The mastermind that is Josh Carter, who arranged all of the songs on the album and produced it, clearly has a handle on excellent techniques and musical skill. For a debut album, Better Days is a very strong offering, and for the queer advocacy group that Pitch, Please is, the group should be proud of its purposeful, intentional messaging in assembling an album. I look forward to following the group's journey.


Tuning / Blend 5
Energy / Intensity 5
Innovation / Creativity 4
Soloists 4
Sound / Production 4
Repeat Listenability 4
Tracks
1 There Will Be Better Days (Intro) 4
2 Americans 5
3 Under Pressure 4
4 Blind Faith 5
5 Past Lives 3
6 The Village 5
7 Green Light 4
8 Light of a Clear Blue Morning / Tomorrow 4

One of the many benefits of listening and critiquing albums for RARB (other than the obvious — listening to the amazing music) is seeing the direction and trends that are sprouting up in the a cappella world. Over the years, we have seen many groups across the country with cultural focuses — South Asian a cappella groups like UPenn's Penn Masala or Jewish a cappella groups like Maryland's Kol Sasson. But, in recent years, I'm seeing more groups with different focuses, such as the service/civic engagement focus that Binghamton's Note to Self prides itself on. Enter Temple's Pitch, Please.

Up until this album, I don't think that I've listened to an a cappella group that had a specific focus on queer advocacy. As a member of the queer community myself, I absolutely love this concept as another way to bring our constant fight to the forefront. Pitch, Please has put together a fantastic collection of tracks on Better Days by some phenomenal queer artists, mixing both high energy and powerful messaging throughout the album. Janelle Monáe's Americans is a great opener following the brief intro of There Will Be Better Days — the opening few bars is just a wall of sound that's beautifully blended, and both Sydney Fowlkes and Macey Saphore are awesome on the solo lines. As the track goes on, you can't help but want to get up and dance and also join the call to action.

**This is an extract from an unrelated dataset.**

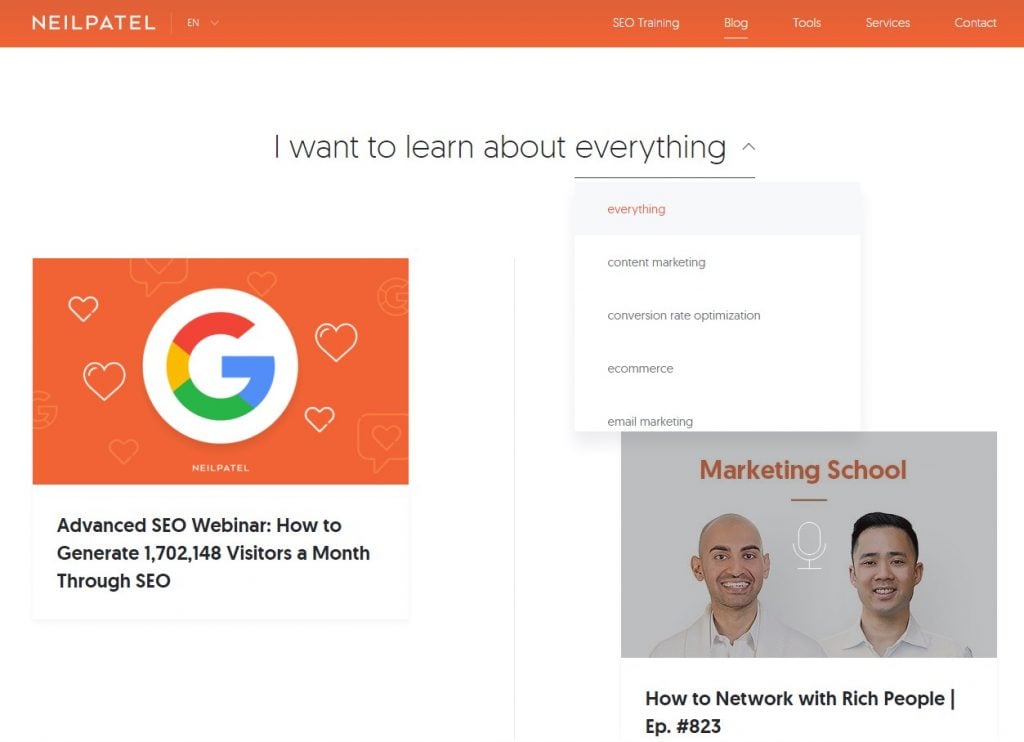Click the heart icon left of Google logo
The height and width of the screenshot is (742, 1024).
pos(104,380)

The head-turner is without question Blind Faith. Josh Carter, who arranged all of the songs on the album, has done a great job in giving Wesley Rosenberger his own moments throughout the song to really come out and shine. From the start, Rosenberger's baritone vocal just seems to float across the track, and he shows some wonderful control with rifts throughout the song, particularly in the second verse and at the end of the final chorus. The thing that really stands out to me about this track, though, is the background vocals. Carter did a brilliant job ensuring that the group really paid attention to dynamics, adding nice little swells and falls to give the arrangement more color and emotion all while gradually building from the piano intro to a forte climax in the final chorus. Absolute perfection from start to finish. And speaking of emotion ... Tommy Yoe's solo on The Village. It's no question that this song resonates with a lot of us in the community, and Yoe delivers a powerful performance while showing off some incredible range in the choruses. 

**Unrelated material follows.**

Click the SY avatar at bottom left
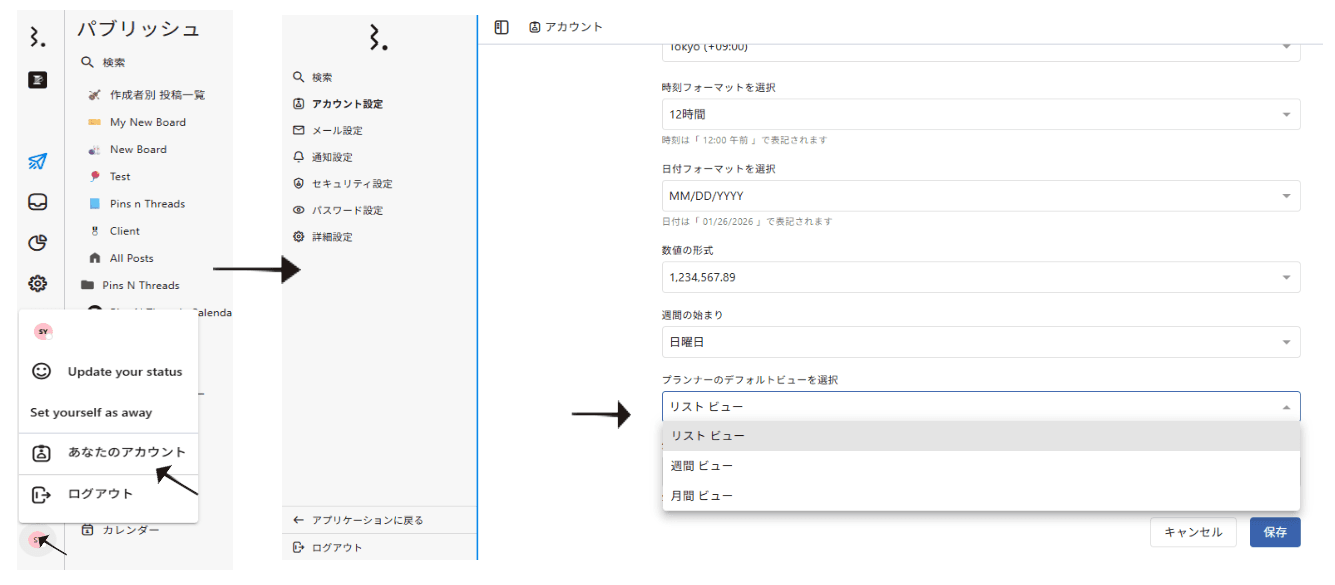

Carter did an incredible job arranging the album, but I do question the lack of the famous bassline in Under Pressure. I am all for taking arrangements and changing them up, but something as recognizable as that bassline probably shouldn't be messed with. Not to hear any variation of it until right at the very end leaves me a little unsatisfied. And while we've talked about the emotional connection that Pitch, Please was able to convey in previous tracks, Past Lives doesn't hit with that same connectivity.

That all being said, Pitch, Please has done incredibly well with its first full-length album. The musicality of the group and how they've seemed to cut out a little niche for the singers makes me very excited to follow them for years to come.